Exercise directions:
Would you output the listing exactly, with every image omitted?
== Segment start ==
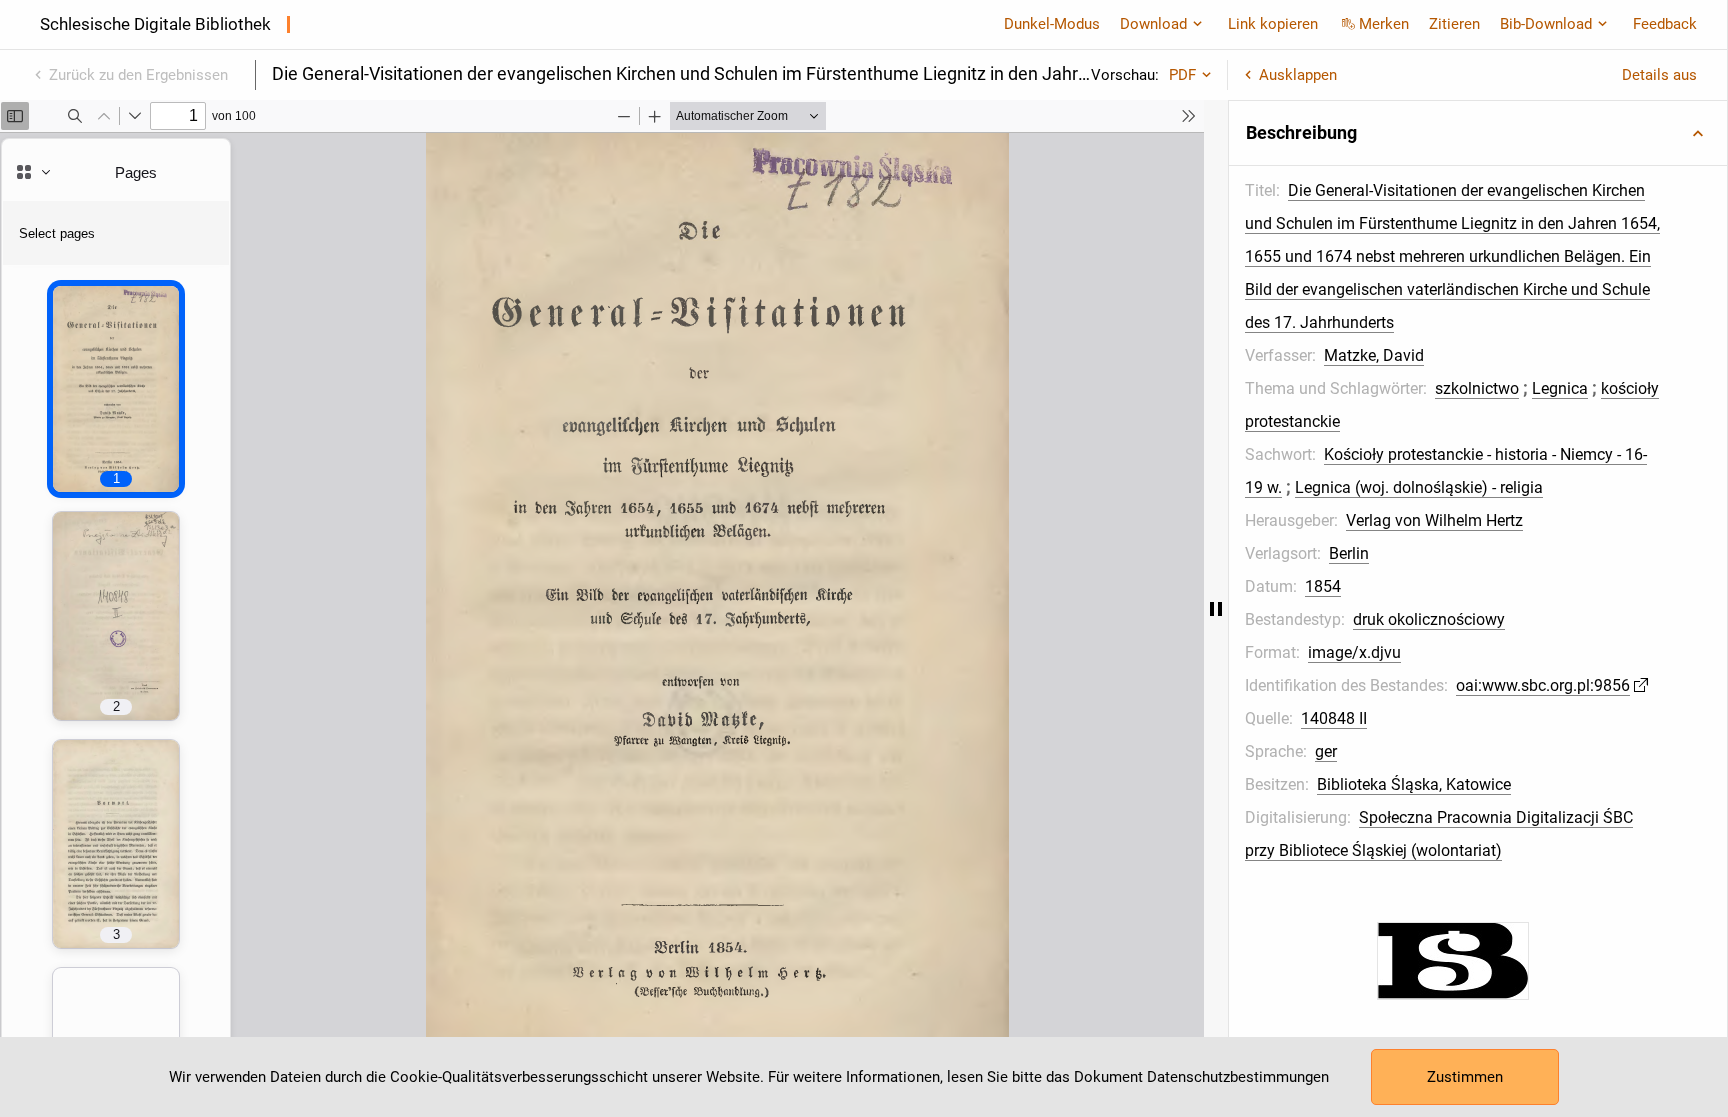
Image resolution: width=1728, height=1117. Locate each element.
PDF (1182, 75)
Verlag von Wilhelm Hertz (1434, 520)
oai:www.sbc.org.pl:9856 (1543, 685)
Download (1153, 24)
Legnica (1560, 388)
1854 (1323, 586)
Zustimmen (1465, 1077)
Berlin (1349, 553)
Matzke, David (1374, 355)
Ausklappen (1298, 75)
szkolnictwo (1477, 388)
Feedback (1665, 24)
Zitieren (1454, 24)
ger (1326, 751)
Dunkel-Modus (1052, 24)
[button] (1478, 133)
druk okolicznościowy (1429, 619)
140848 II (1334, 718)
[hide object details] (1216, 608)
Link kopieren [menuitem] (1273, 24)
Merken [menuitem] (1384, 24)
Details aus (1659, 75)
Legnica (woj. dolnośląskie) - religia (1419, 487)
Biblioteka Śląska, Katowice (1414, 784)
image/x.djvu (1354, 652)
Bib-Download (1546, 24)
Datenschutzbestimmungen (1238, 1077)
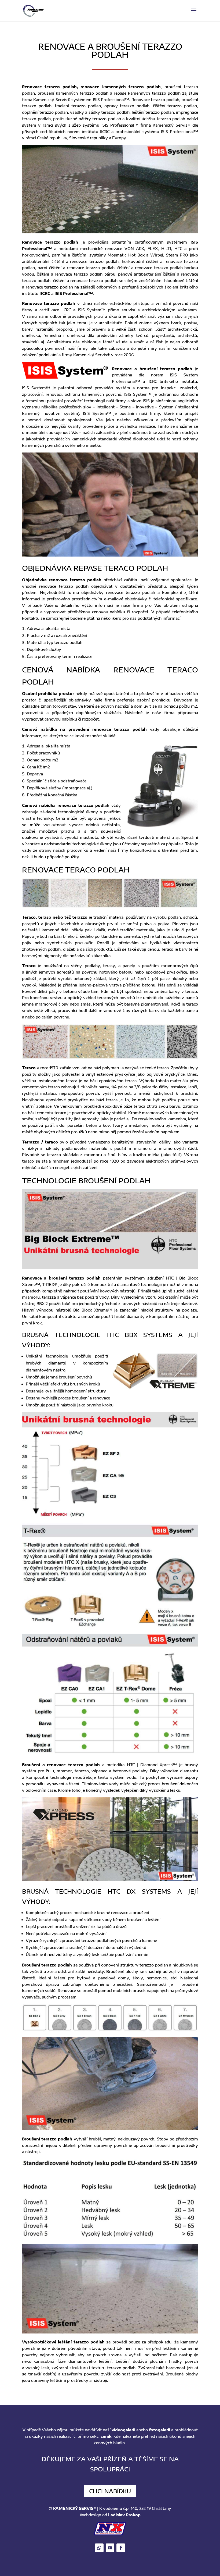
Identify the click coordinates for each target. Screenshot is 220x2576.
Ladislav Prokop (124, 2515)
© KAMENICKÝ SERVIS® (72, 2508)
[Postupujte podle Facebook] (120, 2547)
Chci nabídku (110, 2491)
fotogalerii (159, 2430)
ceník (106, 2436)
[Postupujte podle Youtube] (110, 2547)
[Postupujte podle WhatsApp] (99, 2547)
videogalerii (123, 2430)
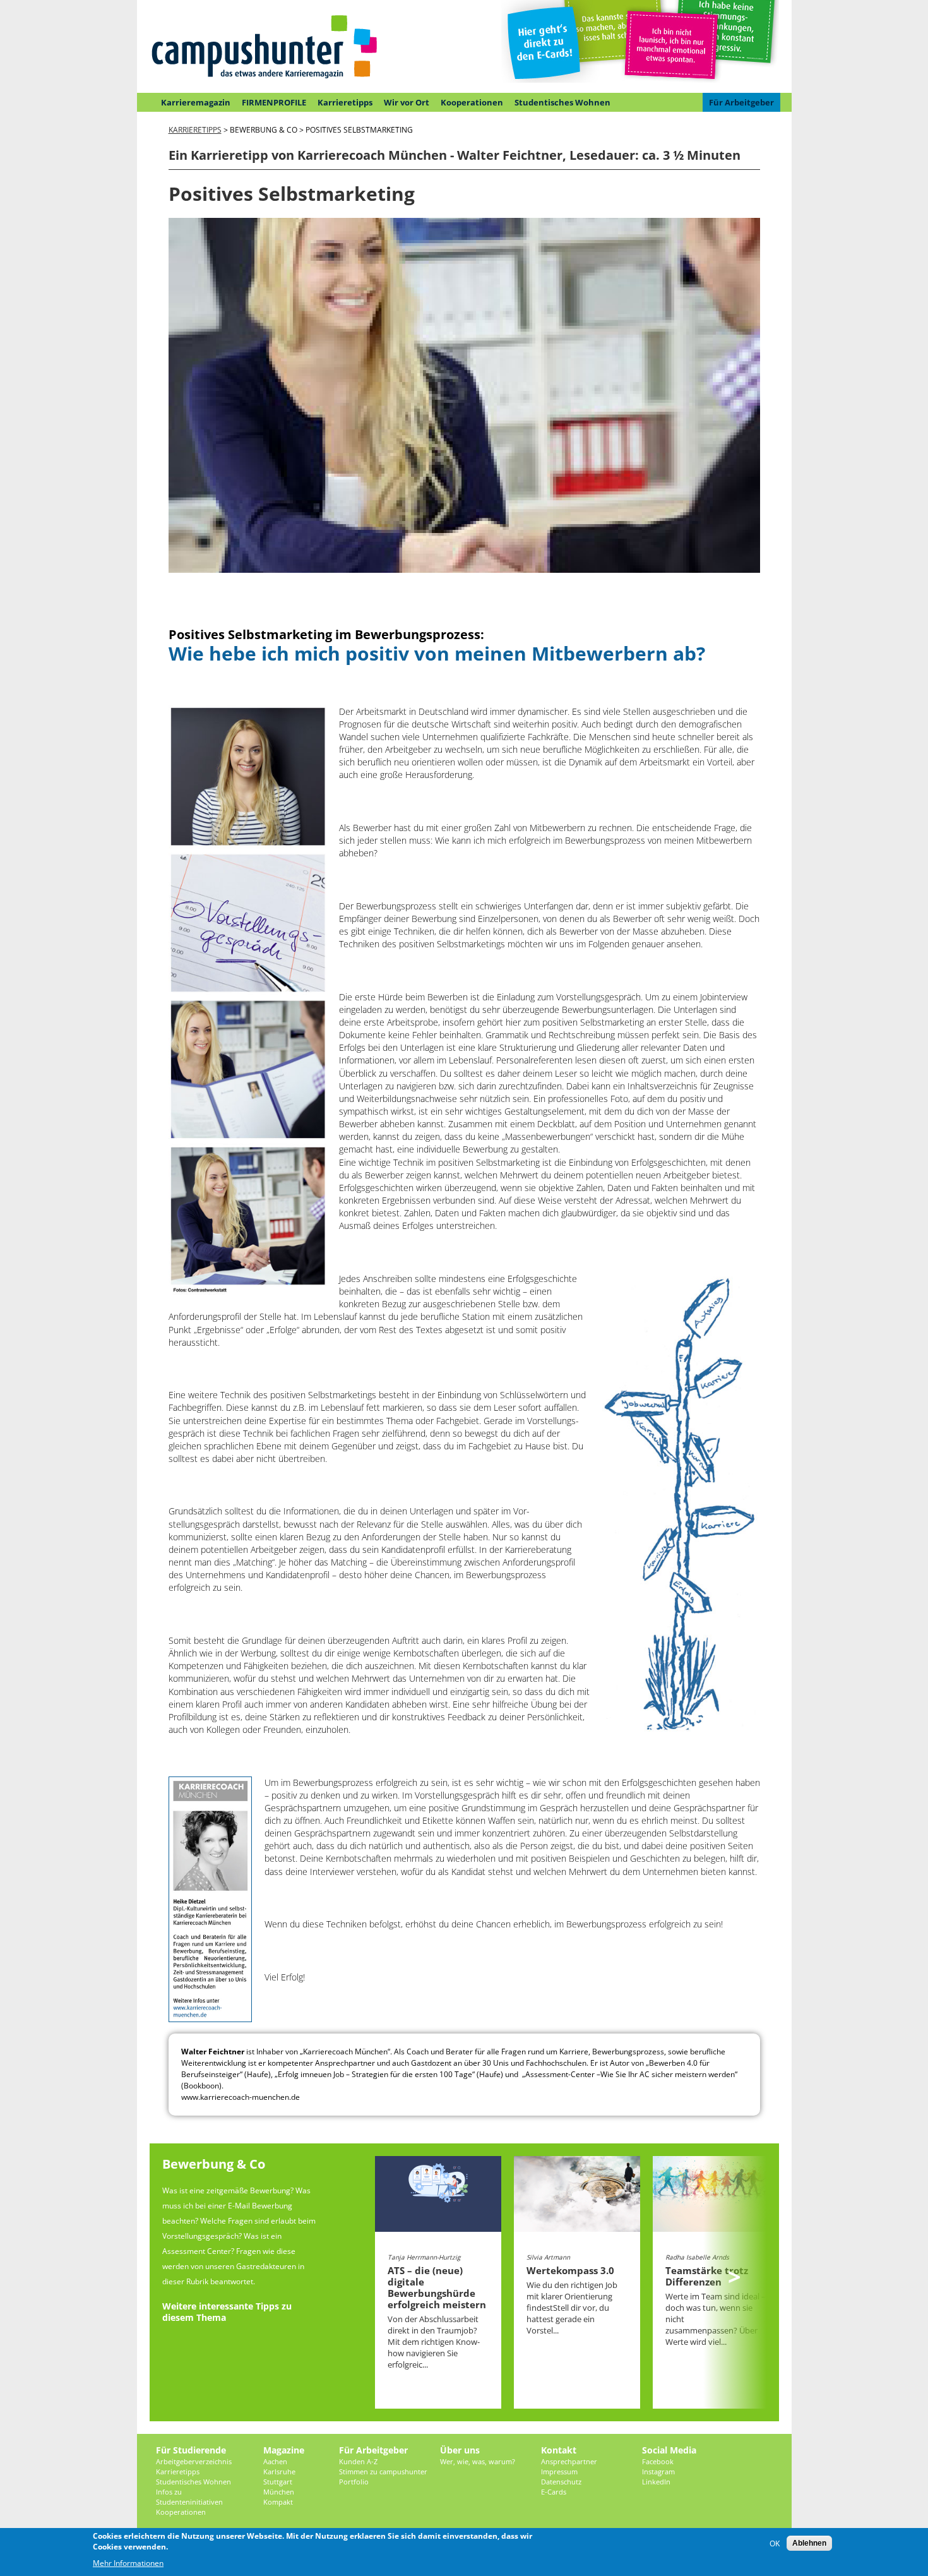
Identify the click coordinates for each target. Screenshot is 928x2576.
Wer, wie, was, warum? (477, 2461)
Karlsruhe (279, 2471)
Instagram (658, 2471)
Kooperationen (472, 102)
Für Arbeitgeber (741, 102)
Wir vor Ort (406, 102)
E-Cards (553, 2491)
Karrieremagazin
== Segment end ==
Task result:
Image resolution: width=1728, height=1117. Locate each element.
PDF (1182, 75)
Verlag von Wilhelm Hertz (1434, 520)
oai:www.sbc.org.pl:9856 (1543, 685)
Download (1153, 24)
Legnica (1560, 388)
1854 (1323, 586)
Zustimmen (1465, 1077)
Berlin (1349, 553)
Matzke, David (1374, 355)
Ausklappen (1298, 75)
szkolnictwo (1477, 388)
Feedback (1665, 24)
Zitieren (1454, 24)
ger (1326, 751)
Dunkel-Modus (1052, 24)
[button] (1478, 133)
druk okolicznościowy (1429, 619)
140848 II (1334, 718)
[hide object details] (1216, 608)
Link kopieren [menuitem] (1273, 24)
Merken [menuitem] (1384, 24)
Details aus (1659, 75)
Legnica (woj. dolnośląskie) - religia (1419, 487)
Biblioteka Śląska, Katowice (1414, 784)
image/x.djvu (1354, 652)
Bib-Download (1546, 24)
Datenschutzbestimmungen (1238, 1077)
Identify the click coordinates for each target. Screenshot is 220x2576.
Ladislav Prokop (124, 2515)
© KAMENICKÝ SERVIS® (72, 2508)
[Postupujte podle Facebook] (120, 2547)
Chci nabídku (110, 2491)
fotogalerii (159, 2430)
ceník (106, 2436)
[Postupujte podle Youtube] (110, 2547)
[Postupujte podle WhatsApp] (99, 2547)
videogalerii (123, 2430)
Identify the click coordinates for each target. Screenshot is 928x2576.
Wer, wie, was, warum? (477, 2461)
Karlsruhe (279, 2471)
Instagram (658, 2471)
Kooperationen (472, 102)
Für Arbeitgeber (741, 102)
Wir vor Ort (406, 102)
E-Cards (553, 2491)
Karrieremagazin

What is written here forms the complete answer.